Entries for locating words and elements
-----

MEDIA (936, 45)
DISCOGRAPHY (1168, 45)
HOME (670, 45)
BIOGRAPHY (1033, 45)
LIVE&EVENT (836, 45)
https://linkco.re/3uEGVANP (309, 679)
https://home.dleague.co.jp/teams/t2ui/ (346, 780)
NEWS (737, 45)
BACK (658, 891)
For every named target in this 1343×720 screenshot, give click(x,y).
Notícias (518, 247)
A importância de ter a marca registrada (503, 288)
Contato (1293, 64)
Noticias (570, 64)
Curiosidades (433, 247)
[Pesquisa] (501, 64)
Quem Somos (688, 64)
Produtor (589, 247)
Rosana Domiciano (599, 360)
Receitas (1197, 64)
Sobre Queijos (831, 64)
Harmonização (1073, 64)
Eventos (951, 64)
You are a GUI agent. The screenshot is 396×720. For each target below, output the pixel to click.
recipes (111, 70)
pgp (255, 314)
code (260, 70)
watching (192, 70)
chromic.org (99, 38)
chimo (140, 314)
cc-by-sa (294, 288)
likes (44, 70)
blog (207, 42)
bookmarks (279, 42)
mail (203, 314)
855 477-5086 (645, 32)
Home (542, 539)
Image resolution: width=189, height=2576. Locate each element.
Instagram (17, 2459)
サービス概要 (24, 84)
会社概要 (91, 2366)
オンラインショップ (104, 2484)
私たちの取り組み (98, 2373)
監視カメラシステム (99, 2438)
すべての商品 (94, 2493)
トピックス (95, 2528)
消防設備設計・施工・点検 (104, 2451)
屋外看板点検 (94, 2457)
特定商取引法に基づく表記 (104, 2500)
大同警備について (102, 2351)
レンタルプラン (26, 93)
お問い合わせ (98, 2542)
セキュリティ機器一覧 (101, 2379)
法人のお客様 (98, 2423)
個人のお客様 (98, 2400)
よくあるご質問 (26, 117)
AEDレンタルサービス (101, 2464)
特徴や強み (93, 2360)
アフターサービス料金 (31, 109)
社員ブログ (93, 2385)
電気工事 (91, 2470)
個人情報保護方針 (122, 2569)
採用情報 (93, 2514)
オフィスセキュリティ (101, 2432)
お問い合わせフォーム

-----

Instructions to follow
Rewrite every line of the records above as a JSON list of strings, one string per line, skipping blank lines.

Correct result
[
  "MEDIA (936, 45)",
  "DISCOGRAPHY (1168, 45)",
  "HOME (670, 45)",
  "BIOGRAPHY (1033, 45)",
  "LIVE&EVENT (836, 45)",
  "https://linkco.re/3uEGVANP (309, 679)",
  "https://home.dleague.co.jp/teams/t2ui/ (346, 780)",
  "NEWS (737, 45)",
  "BACK (658, 891)",
  "For every named target in this 1343×720 screenshot, give click(x,y).",
  "Notícias (518, 247)",
  "A importância de ter a marca registrada (503, 288)",
  "Contato (1293, 64)",
  "Noticias (570, 64)",
  "Curiosidades (433, 247)",
  "[Pesquisa] (501, 64)",
  "Quem Somos (688, 64)",
  "Produtor (589, 247)",
  "Rosana Domiciano (599, 360)",
  "Receitas (1197, 64)",
  "Sobre Queijos (831, 64)",
  "Harmonização (1073, 64)",
  "Eventos (951, 64)",
  "You are a GUI agent. The screenshot is 396×720. For each target below, output the pixel to click.",
  "recipes (111, 70)",
  "pgp (255, 314)",
  "code (260, 70)",
  "watching (192, 70)",
  "chromic.org (99, 38)",
  "chimo (140, 314)",
  "cc-by-sa (294, 288)",
  "likes (44, 70)",
  "blog (207, 42)",
  "bookmarks (279, 42)",
  "mail (203, 314)",
  "855 477-5086 (645, 32)",
  "Home (542, 539)",
  "Image resolution: width=189, height=2576. Locate each element.",
  "Instagram (17, 2459)",
  "サービス概要 (24, 84)",
  "会社概要 (91, 2366)",
  "オンラインショップ (104, 2484)",
  "私たちの取り組み (98, 2373)",
  "監視カメラシステム (99, 2438)",
  "すべての商品 (94, 2493)",
  "トピックス (95, 2528)",
  "消防設備設計・施工・点検 (104, 2451)",
  "屋外看板点検 (94, 2457)",
  "特定商取引法に基づく表記 (104, 2500)",
  "大同警備について (102, 2351)",
  "レンタルプラン (26, 93)",
  "お問い合わせ (98, 2542)",
  "セキュリティ機器一覧 (101, 2379)",
  "法人のお客様 (98, 2423)",
  "個人のお客様 (98, 2400)",
  "よくあるご質問 (26, 117)",
  "AEDレンタルサービス (101, 2464)",
  "特徴や強み (93, 2360)",
  "アフターサービス料金 (31, 109)",
  "社員ブログ (93, 2385)",
  "電気工事 (91, 2470)",
  "個人情報保護方針 (122, 2569)",
  "採用情報 (93, 2514)",
  "オフィスセキュリティ (101, 2432)",
  "お問い合わせフォーム"
]